** DATA SUPPLIED follows **

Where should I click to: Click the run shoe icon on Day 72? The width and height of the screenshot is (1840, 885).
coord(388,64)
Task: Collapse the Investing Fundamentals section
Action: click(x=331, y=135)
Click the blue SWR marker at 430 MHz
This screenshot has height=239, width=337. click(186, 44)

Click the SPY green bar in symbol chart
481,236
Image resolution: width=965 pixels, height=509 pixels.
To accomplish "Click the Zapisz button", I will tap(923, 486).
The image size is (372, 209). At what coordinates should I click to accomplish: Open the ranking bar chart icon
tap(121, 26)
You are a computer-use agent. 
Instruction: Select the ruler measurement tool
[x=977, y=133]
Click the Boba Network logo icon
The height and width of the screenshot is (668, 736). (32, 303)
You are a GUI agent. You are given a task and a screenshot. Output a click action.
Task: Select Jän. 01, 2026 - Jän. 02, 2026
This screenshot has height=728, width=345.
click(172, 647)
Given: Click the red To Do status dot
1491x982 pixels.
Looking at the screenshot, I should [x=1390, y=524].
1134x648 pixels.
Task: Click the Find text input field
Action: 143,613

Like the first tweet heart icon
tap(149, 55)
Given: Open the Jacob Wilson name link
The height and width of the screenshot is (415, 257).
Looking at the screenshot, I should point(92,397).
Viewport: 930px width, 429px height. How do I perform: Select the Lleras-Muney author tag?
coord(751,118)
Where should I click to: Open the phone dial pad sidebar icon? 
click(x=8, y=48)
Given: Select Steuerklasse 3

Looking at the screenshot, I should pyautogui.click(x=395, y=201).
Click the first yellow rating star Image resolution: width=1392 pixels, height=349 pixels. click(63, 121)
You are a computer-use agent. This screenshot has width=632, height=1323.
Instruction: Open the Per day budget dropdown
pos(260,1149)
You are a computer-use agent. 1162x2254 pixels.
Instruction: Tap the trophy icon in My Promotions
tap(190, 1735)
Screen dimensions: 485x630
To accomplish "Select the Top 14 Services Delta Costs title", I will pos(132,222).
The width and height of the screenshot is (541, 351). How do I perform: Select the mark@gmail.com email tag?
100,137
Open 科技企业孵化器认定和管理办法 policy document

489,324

** End of DATA SUPPLIED **

| WHAT THE TASK REQUIRES |
Write out each entry above exactly as it is written.

| WRITTEN REPLY |
Where should I click to: Click the run shoe icon on Day 72? The width and height of the screenshot is (1840, 885).
coord(388,64)
Task: Collapse the Investing Fundamentals section
Action: click(x=331, y=135)
Click the blue SWR marker at 430 MHz
This screenshot has height=239, width=337. click(186, 44)

Click the SPY green bar in symbol chart
481,236
Image resolution: width=965 pixels, height=509 pixels.
To accomplish "Click the Zapisz button", I will tap(923, 486).
The image size is (372, 209). At what coordinates should I click to accomplish: Open the ranking bar chart icon
tap(121, 26)
You are a computer-use agent. 
Instruction: Select the ruler measurement tool
[x=977, y=133]
Click the Boba Network logo icon
The height and width of the screenshot is (668, 736). (32, 303)
You are a GUI agent. You are given a task and a screenshot. Output a click action.
Task: Select Jän. 01, 2026 - Jän. 02, 2026
This screenshot has height=728, width=345.
click(172, 647)
Given: Click the red To Do status dot
1491x982 pixels.
Looking at the screenshot, I should [x=1390, y=524].
1134x648 pixels.
Task: Click the Find text input field
Action: 143,613

Like the first tweet heart icon
tap(149, 55)
Given: Open the Jacob Wilson name link
The height and width of the screenshot is (415, 257).
Looking at the screenshot, I should point(92,397).
Viewport: 930px width, 429px height. How do I perform: Select the Lleras-Muney author tag?
coord(751,118)
Where should I click to: Open the phone dial pad sidebar icon? 
click(x=8, y=48)
Given: Select Steuerklasse 3

Looking at the screenshot, I should pyautogui.click(x=395, y=201).
Click the first yellow rating star Image resolution: width=1392 pixels, height=349 pixels. click(63, 121)
You are a computer-use agent. This screenshot has width=632, height=1323.
Instruction: Open the Per day budget dropdown
pos(260,1149)
You are a computer-use agent. 1162x2254 pixels.
Instruction: Tap the trophy icon in My Promotions
tap(190, 1735)
Screen dimensions: 485x630
To accomplish "Select the Top 14 Services Delta Costs title", I will pos(132,222).
The width and height of the screenshot is (541, 351). How do I perform: Select the mark@gmail.com email tag?
100,137
Open 科技企业孵化器认定和管理办法 policy document

489,324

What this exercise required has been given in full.